→ **AIM OF THE TASK**: Copy out the data below line by line, changing nothing.

→ **EXERCISE INPUT**:
-=-=-
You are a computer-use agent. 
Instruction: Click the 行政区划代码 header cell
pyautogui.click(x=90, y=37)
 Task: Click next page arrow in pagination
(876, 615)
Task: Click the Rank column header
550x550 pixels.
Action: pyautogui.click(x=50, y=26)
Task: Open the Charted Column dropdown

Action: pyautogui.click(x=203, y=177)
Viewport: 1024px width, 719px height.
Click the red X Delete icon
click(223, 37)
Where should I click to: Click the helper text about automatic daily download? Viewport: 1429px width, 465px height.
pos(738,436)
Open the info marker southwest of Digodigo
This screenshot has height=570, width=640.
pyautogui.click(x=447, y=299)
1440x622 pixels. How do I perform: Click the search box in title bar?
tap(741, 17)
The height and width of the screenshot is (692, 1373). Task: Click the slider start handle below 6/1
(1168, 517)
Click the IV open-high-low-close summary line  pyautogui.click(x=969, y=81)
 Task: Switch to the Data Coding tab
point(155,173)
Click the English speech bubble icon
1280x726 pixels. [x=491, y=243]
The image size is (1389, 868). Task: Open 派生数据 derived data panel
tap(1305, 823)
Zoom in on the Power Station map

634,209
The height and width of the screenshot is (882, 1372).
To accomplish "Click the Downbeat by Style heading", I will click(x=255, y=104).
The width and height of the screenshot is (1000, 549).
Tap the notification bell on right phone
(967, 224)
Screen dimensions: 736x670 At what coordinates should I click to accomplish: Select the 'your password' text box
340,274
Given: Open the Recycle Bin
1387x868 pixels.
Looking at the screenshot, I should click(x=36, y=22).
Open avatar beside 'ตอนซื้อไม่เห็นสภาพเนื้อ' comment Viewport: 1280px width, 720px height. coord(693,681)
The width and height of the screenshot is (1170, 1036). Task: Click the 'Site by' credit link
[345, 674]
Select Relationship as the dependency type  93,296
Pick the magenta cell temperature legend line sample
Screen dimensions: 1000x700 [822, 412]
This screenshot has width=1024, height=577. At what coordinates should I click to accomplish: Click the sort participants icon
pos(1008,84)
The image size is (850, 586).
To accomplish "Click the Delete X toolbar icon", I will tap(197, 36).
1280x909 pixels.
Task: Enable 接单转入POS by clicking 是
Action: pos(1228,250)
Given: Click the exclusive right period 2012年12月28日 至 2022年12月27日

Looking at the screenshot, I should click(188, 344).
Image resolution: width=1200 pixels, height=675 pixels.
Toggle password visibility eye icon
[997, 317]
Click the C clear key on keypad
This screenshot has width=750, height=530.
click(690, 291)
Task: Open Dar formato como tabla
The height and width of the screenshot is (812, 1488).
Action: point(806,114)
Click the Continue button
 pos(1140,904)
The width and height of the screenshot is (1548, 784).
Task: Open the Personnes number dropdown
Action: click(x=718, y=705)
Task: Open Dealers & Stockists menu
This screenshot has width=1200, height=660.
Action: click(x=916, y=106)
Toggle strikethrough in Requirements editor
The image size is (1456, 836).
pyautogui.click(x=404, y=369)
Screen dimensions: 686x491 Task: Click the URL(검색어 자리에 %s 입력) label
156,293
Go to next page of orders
-=-=-
→ **ANSWER FOR THIS EXERCISE**:
You are a computer-use agent. 
Instruction: Click the 行政区划代码 header cell
pyautogui.click(x=90, y=37)
 Task: Click next page arrow in pagination
(876, 615)
Task: Click the Rank column header
550x550 pixels.
Action: pyautogui.click(x=50, y=26)
Task: Open the Charted Column dropdown

Action: pyautogui.click(x=203, y=177)
Viewport: 1024px width, 719px height.
Click the red X Delete icon
click(223, 37)
Where should I click to: Click the helper text about automatic daily download? Viewport: 1429px width, 465px height.
pos(738,436)
Open the info marker southwest of Digodigo
This screenshot has height=570, width=640.
pyautogui.click(x=447, y=299)
1440x622 pixels. How do I perform: Click the search box in title bar?
tap(741, 17)
The height and width of the screenshot is (692, 1373). Task: Click the slider start handle below 6/1
(1168, 517)
Click the IV open-high-low-close summary line  pyautogui.click(x=969, y=81)
 Task: Switch to the Data Coding tab
point(155,173)
Click the English speech bubble icon
1280x726 pixels. [x=491, y=243]
The image size is (1389, 868). Task: Open 派生数据 derived data panel
tap(1305, 823)
Zoom in on the Power Station map

634,209
The height and width of the screenshot is (882, 1372).
To accomplish "Click the Downbeat by Style heading", I will click(x=255, y=104).
The width and height of the screenshot is (1000, 549).
Tap the notification bell on right phone
(967, 224)
Screen dimensions: 736x670 At what coordinates should I click to accomplish: Select the 'your password' text box
340,274
Given: Open the Recycle Bin
1387x868 pixels.
Looking at the screenshot, I should click(x=36, y=22).
Open avatar beside 'ตอนซื้อไม่เห็นสภาพเนื้อ' comment Viewport: 1280px width, 720px height. coord(693,681)
The width and height of the screenshot is (1170, 1036). Task: Click the 'Site by' credit link
[345, 674]
Select Relationship as the dependency type  93,296
Pick the magenta cell temperature legend line sample
Screen dimensions: 1000x700 [822, 412]
This screenshot has width=1024, height=577. At what coordinates should I click to accomplish: Click the sort participants icon
pos(1008,84)
The image size is (850, 586).
To accomplish "Click the Delete X toolbar icon", I will tap(197, 36).
1280x909 pixels.
Task: Enable 接单转入POS by clicking 是
Action: pos(1228,250)
Given: Click the exclusive right period 2012年12月28日 至 2022年12月27日

Looking at the screenshot, I should click(188, 344).
Image resolution: width=1200 pixels, height=675 pixels.
Toggle password visibility eye icon
[997, 317]
Click the C clear key on keypad
This screenshot has width=750, height=530.
click(690, 291)
Task: Open Dar formato como tabla
The height and width of the screenshot is (812, 1488).
Action: point(806,114)
Click the Continue button
 pos(1140,904)
The width and height of the screenshot is (1548, 784).
Task: Open the Personnes number dropdown
Action: click(x=718, y=705)
Task: Open Dealers & Stockists menu
This screenshot has width=1200, height=660.
Action: click(x=916, y=106)
Toggle strikethrough in Requirements editor
The image size is (1456, 836).
pyautogui.click(x=404, y=369)
Screen dimensions: 686x491 Task: Click the URL(검색어 자리에 %s 입력) label
156,293
Go to next page of orders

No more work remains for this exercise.